Moreover, in the acoustic–homogeneous model, the characteristics of the layers of CSF to gray matter were calibrated after considering the speed of sound of the skull layer in Figure 4f, which had characteristics that were not like the reconstruction without calibration being moved up. However, there are more artifacts around the CSF layer in the reconstructed image of the acoustic–heterogeneous model. The signal distortion was caused by the acoustic properties of the skull layer. Considering the acoustic properties of the skull, it was found the object of the blood vessel became a pair of inverted half-circular shapes with the strong signal in the middle.

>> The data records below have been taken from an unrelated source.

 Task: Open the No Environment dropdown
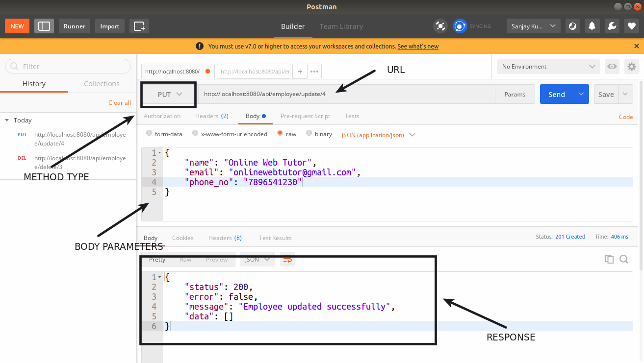tap(547, 66)
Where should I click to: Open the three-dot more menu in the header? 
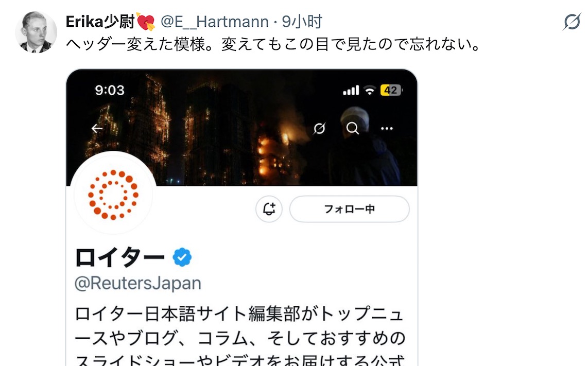point(387,128)
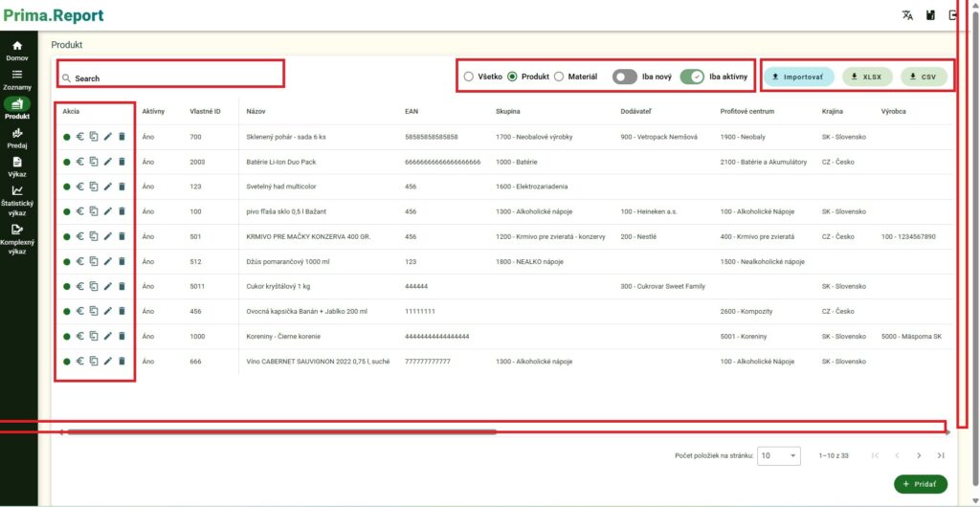
Task: Delete the Batérie Li-Ion Duo Pack product
Action: 122,162
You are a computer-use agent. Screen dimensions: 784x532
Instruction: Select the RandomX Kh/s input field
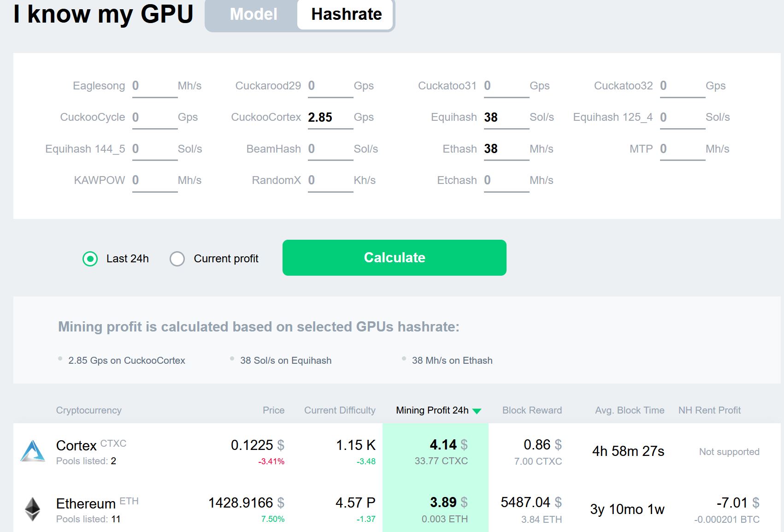pyautogui.click(x=330, y=180)
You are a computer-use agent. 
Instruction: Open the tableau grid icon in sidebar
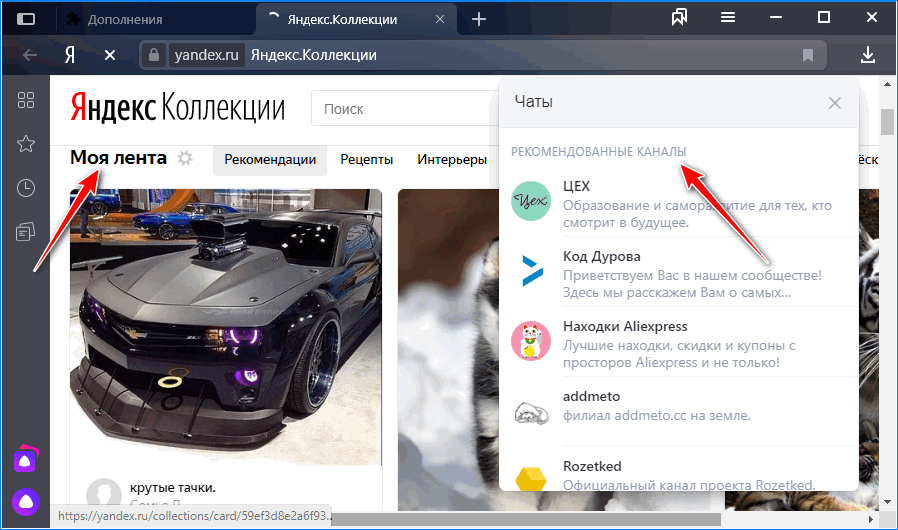pyautogui.click(x=26, y=99)
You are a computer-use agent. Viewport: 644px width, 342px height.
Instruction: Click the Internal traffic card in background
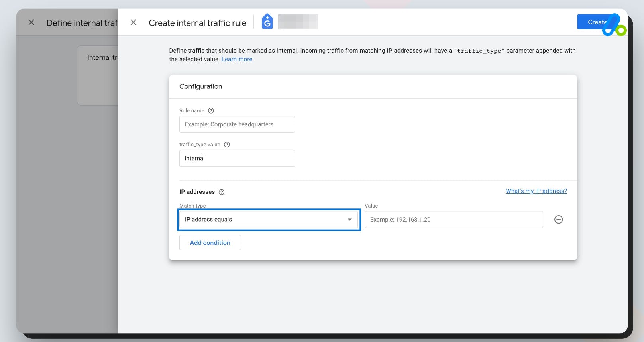pyautogui.click(x=104, y=75)
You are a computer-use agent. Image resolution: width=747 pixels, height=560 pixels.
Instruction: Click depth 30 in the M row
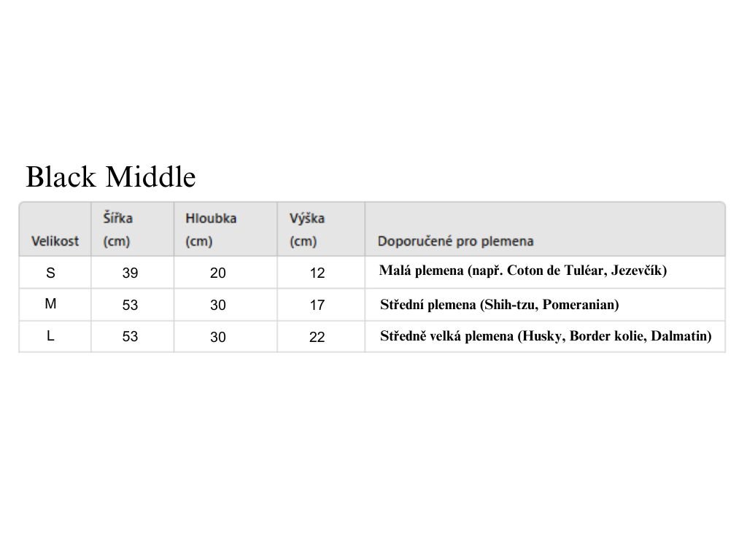[x=218, y=306]
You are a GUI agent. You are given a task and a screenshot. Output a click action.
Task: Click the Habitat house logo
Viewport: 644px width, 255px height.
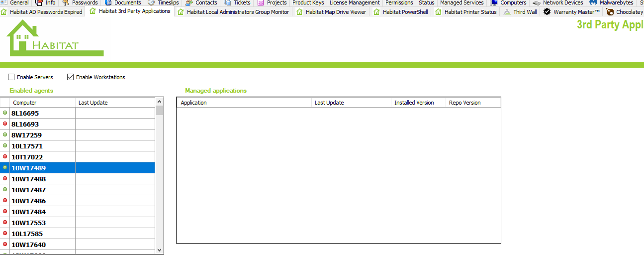[22, 38]
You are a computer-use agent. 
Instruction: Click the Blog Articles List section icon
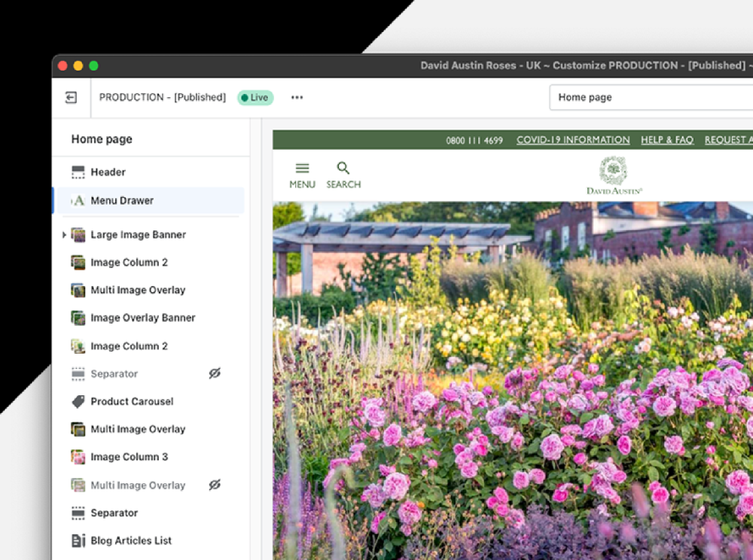pyautogui.click(x=78, y=540)
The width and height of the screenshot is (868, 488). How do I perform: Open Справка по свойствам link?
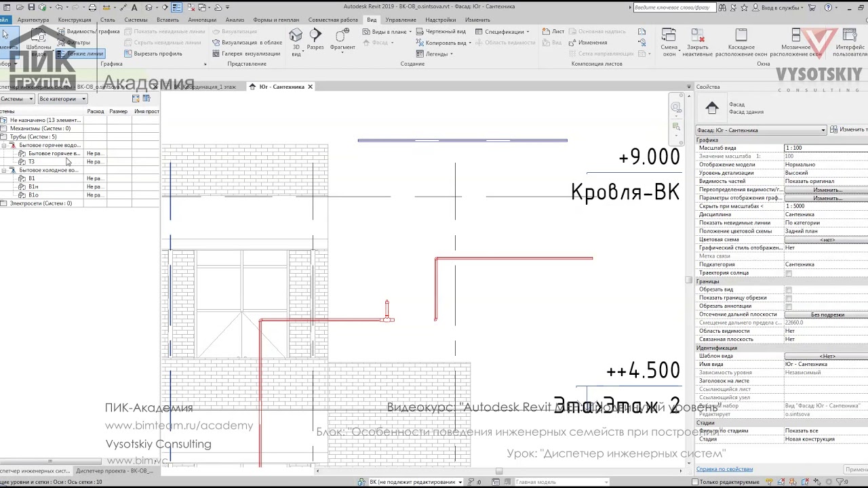click(x=724, y=469)
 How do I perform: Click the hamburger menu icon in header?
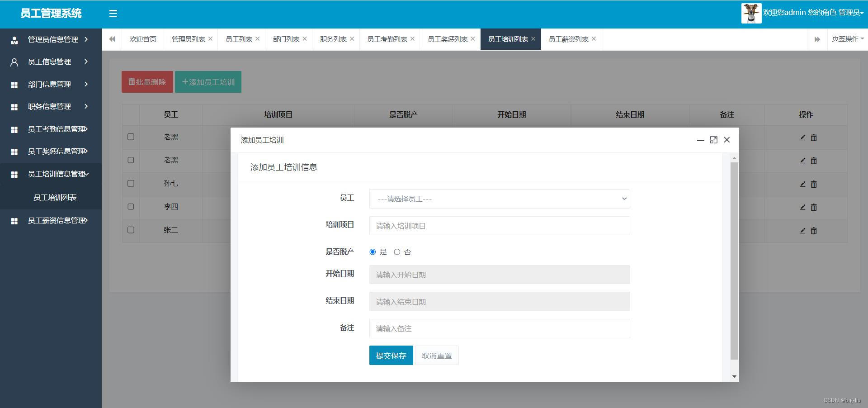[113, 14]
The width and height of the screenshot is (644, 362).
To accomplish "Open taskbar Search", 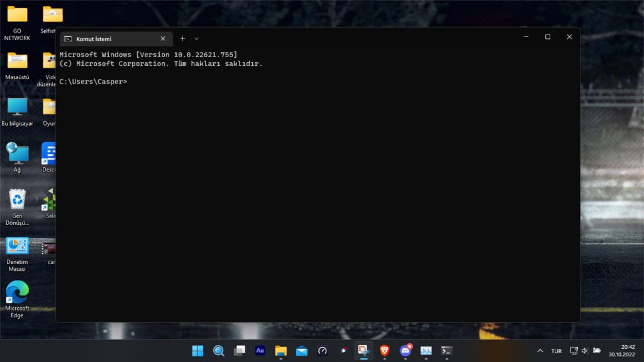I will 218,351.
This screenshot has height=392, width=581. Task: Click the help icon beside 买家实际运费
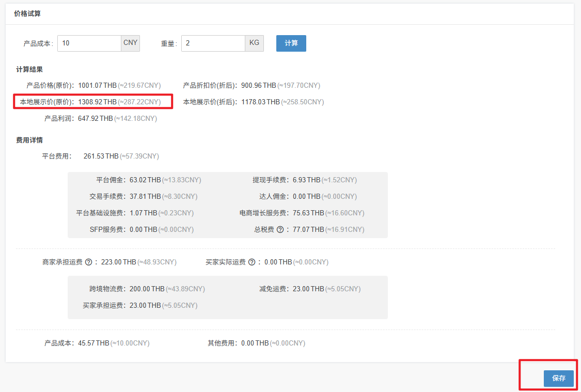point(251,261)
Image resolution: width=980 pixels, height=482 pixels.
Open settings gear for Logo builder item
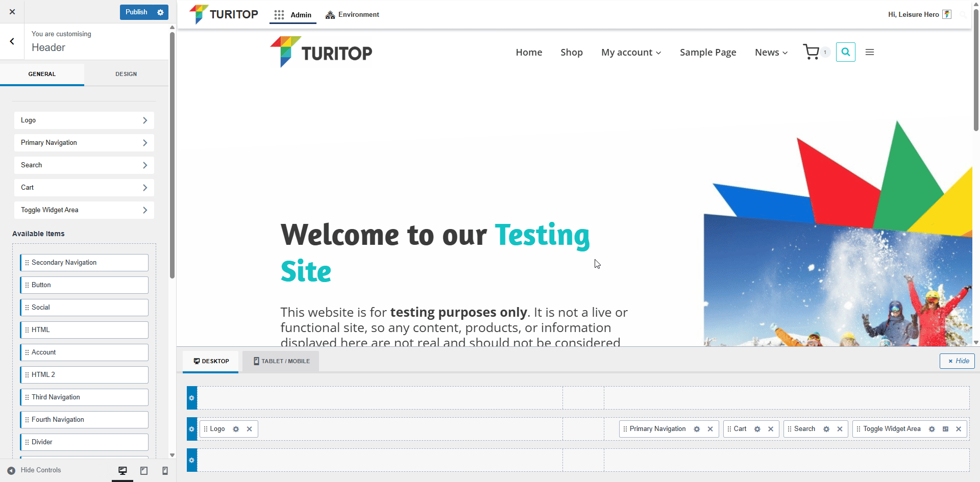click(x=236, y=429)
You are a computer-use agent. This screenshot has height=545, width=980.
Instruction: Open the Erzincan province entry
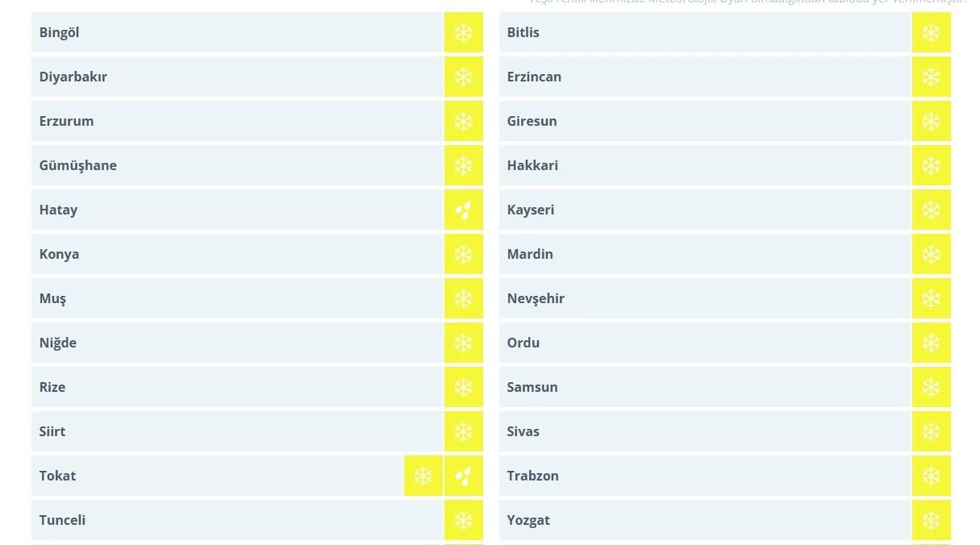(x=534, y=77)
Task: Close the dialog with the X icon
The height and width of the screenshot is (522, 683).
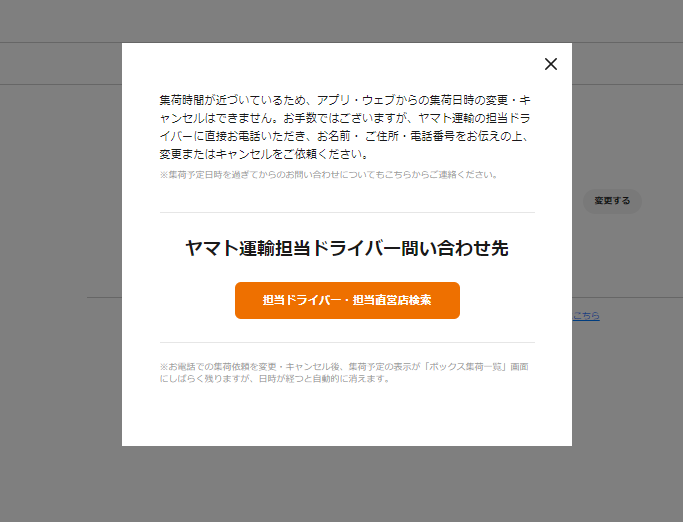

3.2. Analysis in Two Directions Under Specific Illumination of Pencil Beam

In this part, the PA signals of the reconstructed images under the specific illumination were compared with or without the skull. According to the results, it can be found that reconstructed images under the different illuminations had the same tendency. Thus, the results under the illumination of a pencil beam in Figure 5 were analyzed for an example.
Figure 5a shows the PA signals of the model without or with the skull. Firstly, let us see the results without the influence of the skull. The PA signals decreased in the layers of the scalp and the skull. Before leaving the skull layer, the PA signals arrived at the minimum value and then increased to the boundary, which may be caused by the artifacts and signal attenuation. In the CSF layer (at the depth of 8~10 mm), the tendency of the PA signals increased and then decreased. In the layer of the gray matter (at the depth of 10~12 mm), the PA signals became stronger with the depth increasing. Meanwhile, we can find it has small fluctuations at two boundaries of the blood vessel. For the results with the influence of the skull, there was an obvious change at the boundary of the scalp and skull layers (at the depth of 3 mm). Around the boundary of the skull and CSF layers (at the depth of 8 mm), the PA signal decreased to a very low value and then changed like the PA signal without the skull properties. The fluctuation may be due to the artifacts and signal attenuation caused by the interaction of the limited-view linear ultrasound sensor and the influence of the skull with other tissues.
According to Figure 5b, the change in the PA signals in the X direction can be analyzed. It can be known that the PA signals with or without the skull in the X direction had a large difference. Without the skull, the PA signals in the deeper region of the bottom boundary of the blood vessel (z = 13 mm) had the strongest intensity, and the second stronger PA signals were in the middle position of the blood vessel (z = 12 mm). The smallest PA signals were in the upper boundary of the blood vessel (z = 11 mm). From the results, we can know that without the influence of the skull, the PA signals showed stronger intensity in the deeper region, which is consistent with the results without the skull in Figure 5a. Meanwhile, we can find that the PA signals considering the skull had similar tendencies to the PA signals without the skull but with lower intensity, which may due to the loss of the signal propagation and reconstruction.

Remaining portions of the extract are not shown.